The System/360 machines were typically leased, not sold. And the leases had different tiers for different clock speeds. If you decided you needed more power, you'd call up IBM, accept a more expensive contract, their service rep would show up, unlock a padlock on the machine, open a panel, turn a knob, close and lock the machine again, and leave.
Indeed it feels like that - Intel makes only one part, sells it at one price and, if you want to enable the dark silicon, you pay Intel for a key and the feature is enabled.
It's better than what they used to do, when they killed parts of the CPU to match the SKUs they needed to sell. At least you can pay Intel to enable things.
> when they killed parts of the CPU to match the SKUs they needed to sell
Or that part of the CPU was dead to begin with; every wafer of silicon has some defects, but if these defects hit a part of the chip they can disable, they can avoid wasting a whole chip. Of course, if there's high enough demand for the SKU without that part, and low enough demand for the SKU with that part working, they might kill that part even when it's defect-free.

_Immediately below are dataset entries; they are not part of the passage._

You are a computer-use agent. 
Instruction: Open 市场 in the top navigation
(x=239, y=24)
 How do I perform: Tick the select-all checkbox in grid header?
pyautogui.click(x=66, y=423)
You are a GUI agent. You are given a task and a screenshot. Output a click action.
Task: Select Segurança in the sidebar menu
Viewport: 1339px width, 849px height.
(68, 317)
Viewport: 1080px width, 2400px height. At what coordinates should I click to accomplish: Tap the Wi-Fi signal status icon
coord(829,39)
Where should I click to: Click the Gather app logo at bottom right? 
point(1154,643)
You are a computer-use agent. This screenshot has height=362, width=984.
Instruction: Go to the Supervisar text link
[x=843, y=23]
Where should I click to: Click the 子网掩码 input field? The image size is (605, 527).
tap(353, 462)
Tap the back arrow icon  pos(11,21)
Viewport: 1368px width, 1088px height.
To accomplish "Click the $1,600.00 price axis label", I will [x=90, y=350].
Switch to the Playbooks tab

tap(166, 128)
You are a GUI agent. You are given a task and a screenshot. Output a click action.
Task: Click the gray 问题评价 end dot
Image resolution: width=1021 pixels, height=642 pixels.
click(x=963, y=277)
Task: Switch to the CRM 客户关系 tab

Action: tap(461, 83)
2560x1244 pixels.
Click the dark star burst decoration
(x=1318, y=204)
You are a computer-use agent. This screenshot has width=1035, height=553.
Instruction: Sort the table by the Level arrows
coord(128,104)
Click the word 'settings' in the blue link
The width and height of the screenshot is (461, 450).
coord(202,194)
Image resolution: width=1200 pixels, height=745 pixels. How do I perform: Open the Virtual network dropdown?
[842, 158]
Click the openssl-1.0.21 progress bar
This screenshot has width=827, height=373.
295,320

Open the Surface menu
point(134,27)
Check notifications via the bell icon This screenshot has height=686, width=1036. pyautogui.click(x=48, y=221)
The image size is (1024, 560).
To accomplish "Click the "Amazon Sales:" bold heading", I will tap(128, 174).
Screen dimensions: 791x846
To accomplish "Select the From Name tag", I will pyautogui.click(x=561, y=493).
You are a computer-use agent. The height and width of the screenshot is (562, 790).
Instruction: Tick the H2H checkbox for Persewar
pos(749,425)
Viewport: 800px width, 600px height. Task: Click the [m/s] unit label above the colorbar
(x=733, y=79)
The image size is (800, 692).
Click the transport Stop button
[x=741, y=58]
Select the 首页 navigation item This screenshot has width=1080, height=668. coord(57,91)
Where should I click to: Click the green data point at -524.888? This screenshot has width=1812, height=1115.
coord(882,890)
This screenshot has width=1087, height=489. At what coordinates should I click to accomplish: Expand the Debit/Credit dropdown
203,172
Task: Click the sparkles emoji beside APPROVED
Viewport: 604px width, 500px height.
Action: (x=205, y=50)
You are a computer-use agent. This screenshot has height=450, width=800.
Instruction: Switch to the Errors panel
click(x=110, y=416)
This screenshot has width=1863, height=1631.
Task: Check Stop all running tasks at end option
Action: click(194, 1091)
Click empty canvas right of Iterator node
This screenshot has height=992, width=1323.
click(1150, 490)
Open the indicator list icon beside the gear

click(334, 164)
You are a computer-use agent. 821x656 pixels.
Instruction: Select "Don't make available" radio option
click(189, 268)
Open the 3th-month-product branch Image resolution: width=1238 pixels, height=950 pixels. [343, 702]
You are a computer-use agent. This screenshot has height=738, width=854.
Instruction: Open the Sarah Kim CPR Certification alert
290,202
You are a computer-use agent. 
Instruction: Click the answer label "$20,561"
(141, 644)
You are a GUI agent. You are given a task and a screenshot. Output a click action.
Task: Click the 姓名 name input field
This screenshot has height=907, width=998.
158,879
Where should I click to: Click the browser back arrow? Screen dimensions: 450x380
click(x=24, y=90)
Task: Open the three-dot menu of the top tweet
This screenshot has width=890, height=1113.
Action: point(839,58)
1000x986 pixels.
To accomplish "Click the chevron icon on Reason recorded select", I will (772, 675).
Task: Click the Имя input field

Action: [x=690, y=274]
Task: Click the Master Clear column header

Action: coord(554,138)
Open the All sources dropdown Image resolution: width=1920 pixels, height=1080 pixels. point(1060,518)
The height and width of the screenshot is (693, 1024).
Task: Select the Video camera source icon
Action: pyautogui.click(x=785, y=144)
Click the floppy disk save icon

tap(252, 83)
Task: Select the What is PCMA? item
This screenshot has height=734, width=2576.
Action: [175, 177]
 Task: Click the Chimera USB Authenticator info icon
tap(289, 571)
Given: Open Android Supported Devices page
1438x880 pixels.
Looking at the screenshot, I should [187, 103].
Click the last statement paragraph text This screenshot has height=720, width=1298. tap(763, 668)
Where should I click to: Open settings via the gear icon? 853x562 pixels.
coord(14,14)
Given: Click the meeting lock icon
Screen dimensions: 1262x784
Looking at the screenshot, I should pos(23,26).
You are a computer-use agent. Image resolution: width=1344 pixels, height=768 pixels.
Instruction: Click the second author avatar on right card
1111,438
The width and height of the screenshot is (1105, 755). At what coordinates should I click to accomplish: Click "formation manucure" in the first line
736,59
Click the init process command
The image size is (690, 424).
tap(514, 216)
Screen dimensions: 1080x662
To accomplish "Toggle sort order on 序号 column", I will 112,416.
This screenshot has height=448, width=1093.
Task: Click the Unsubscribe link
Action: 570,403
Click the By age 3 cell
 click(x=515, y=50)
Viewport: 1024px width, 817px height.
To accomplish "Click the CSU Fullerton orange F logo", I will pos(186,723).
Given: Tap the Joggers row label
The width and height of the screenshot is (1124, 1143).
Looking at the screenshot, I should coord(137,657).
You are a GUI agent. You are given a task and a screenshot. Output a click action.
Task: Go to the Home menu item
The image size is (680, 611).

(Of course, if the part can be enabled "on demand", it means that the disabled part must be working, so they cannot be reusing partially defective chips; it smells like a cash grab.)
OTOH, if all I need is a powerful CPU and I have no use for any of the accelerators right now, I can pay a lower price than I would be able to, without Intel needing to make a different part for me.
For Intel, it also helps to fine tune the product lineup by getting more detailed usage information.
Price elasticity will play a role here, but, all things equal, you'll get a slightly better part than the one you'd get with the units permanently disabled.
CoD was just the expansion to Power-based systems.